PERFORMANCE

BONNIE AND CLYDE ARE REAL PEOPLE!

a review of the Shotgun Players' "shotgun" production of Bonnie and Clyde, playing until September 29th

By Samantha Bean

Bang! Bang!
Bonnie and Clyde. Warren Beatty and Faye Dunaway’s Bonnie and Clyde. Serge Gainsborough and Bridget Bardot’s Bonnie and Clyde. Tabloid Newspapers’ Bonnie and Clyde. Depression Era Heroes Bonnie and Clyde. Badass Outlaws Bonnie and Clyde. Crazy Lovers Bonnie and Clyde. When you take on Bonnie and Clyde you are taking on a long history of myth, both American and Romantic. The English playwright Adam Peck’s Bonnie and Clyde is an alluring reworking of what it actually might have felt like to be Bonnie and Clyde. It’s a startling idea and cuts through all the mythic dreck surrounding them to posit a different, more potent and striking myth of its own: that we remember Bonnie and Clyde not because they were larger than life, but because of their embrace of the mundane and the everyday.

Peck fast tracks the backstory of their love and subsequent crime spree in a pantomime sequence that director Mark Jackson stages with frenetic glee. It’s a little bit like watching an old newsreel, only more stylized and balletic. This opening sequence ends with Bonnie and Clyde shooting at the audience with pointed fingers. So when the next scene begins with them running into an empty barn with real guns, weary of being pursued, injured and mentally burned out, Peck immediately thrusts us into a world caught between fantasy and reality.
Let's commit a crime
Part of the play’s power is that they bicker like any couple, especially one that has to hide out in a barn from the law. They get on each other’s nerves, say the wrong things at the wrong times and have a real need for some personal space. Joe Estlack and Megan Trout’s chemistry is dynamic and impressive. They make you feel how crime has made their love purer and deeper. The games they play, sometimes with guns, give the play a moment-by-moment tension that tempers our knowledge of the inevitability of their deaths.

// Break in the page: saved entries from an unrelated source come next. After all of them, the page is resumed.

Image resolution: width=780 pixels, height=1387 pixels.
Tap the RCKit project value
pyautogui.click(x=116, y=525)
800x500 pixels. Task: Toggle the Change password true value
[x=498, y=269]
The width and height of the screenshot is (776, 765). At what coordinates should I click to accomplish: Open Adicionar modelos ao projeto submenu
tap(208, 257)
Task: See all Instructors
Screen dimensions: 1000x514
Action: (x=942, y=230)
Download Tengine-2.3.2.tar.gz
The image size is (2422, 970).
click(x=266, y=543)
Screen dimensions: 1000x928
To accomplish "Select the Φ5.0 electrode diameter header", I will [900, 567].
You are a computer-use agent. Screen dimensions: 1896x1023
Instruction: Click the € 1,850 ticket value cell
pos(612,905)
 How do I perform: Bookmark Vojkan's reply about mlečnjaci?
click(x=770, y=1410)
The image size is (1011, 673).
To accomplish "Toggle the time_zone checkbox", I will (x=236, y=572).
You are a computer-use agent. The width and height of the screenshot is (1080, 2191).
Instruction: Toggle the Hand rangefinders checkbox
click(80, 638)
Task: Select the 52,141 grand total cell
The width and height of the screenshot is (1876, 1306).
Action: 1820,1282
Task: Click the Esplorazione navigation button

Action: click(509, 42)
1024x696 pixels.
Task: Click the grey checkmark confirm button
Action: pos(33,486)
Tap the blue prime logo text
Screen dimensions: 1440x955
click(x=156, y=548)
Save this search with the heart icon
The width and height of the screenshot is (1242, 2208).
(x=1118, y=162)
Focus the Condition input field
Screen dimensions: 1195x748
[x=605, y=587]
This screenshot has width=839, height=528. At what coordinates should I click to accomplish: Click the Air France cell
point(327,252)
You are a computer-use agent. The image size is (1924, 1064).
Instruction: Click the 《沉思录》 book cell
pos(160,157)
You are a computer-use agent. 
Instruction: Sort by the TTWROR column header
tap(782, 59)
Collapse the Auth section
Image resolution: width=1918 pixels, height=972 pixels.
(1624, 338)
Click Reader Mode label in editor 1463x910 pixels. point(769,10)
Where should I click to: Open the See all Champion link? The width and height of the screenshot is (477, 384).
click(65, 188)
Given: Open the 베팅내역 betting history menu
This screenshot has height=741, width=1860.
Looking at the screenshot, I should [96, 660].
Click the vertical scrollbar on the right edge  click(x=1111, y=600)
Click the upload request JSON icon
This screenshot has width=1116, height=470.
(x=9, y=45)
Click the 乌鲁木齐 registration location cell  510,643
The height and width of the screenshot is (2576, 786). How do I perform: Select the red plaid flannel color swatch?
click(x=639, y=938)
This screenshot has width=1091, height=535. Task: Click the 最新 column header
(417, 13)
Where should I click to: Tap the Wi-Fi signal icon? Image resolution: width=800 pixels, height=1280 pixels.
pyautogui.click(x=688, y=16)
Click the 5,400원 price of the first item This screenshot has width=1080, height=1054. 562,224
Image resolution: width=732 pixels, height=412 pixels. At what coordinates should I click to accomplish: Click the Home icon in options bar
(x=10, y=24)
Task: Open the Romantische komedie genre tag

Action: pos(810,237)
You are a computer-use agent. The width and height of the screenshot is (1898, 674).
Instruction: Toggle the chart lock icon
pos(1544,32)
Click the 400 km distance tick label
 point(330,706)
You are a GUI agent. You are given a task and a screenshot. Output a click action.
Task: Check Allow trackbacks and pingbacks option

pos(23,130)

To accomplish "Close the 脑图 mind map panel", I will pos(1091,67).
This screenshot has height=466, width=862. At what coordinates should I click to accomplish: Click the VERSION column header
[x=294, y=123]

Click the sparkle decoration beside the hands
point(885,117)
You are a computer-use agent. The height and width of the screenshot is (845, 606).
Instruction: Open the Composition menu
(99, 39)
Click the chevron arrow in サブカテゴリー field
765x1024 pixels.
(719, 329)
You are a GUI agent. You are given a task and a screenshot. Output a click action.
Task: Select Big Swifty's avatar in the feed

Peck uses this domestic realism as a way of slipping away from the myth and allowing us to see a different, more personal story. He imagines what it must have felt like to experience the world as Bonnie and Clyde did and shows how their love, jealousy and unrealized aspirations gave them an unnerving sense of what it means to live. For every mundane scene of how boring it is to escape from the law with the one you love, there are a series of haunting soliloquies that show the intellectual, emotional and moral depth of their thinking and how at odds with the world they really were, right down to the stream of bullets that killed them.
Don't kill me because I'm a myth
Estlack’s performance is bold and tormented and surprisingly sensitive. He makes a superb Clyde. In the final scene he excels at balancing the contradictory demands of the script as it swerves back and forth from the banal to the visionary. He’s compelling both as a common man in an uncommon situation and as a rebel folk hero who sees his death in mythic terms. Estlack handles these extremes as if they would logically spring from the same person, which is no easy task.


Trout’s Bonnie is also excellent and Jackson’s production makes great physical demands of her. She often has to flip back and forth between realistic acting and a kind of stylized dancing in the blink of an eye. It’s an effective way of relating the way dreams are an essential part of the Bonnie and Clyde myth. Peck emphasizes how they willed their way into national significance and Trout’s contorted dancing shows us both the beauty and danger of such desires.


I never thought of Bonnie and Clyde as being beautiful people. Crazy outlaws, yes. Crazier lovers, yes. What Peck and Mark Jackson’s daring and taut production does is give us something more: a sense of what it takes to become a myth and how exciting, difficult and horrible that journey is for real people.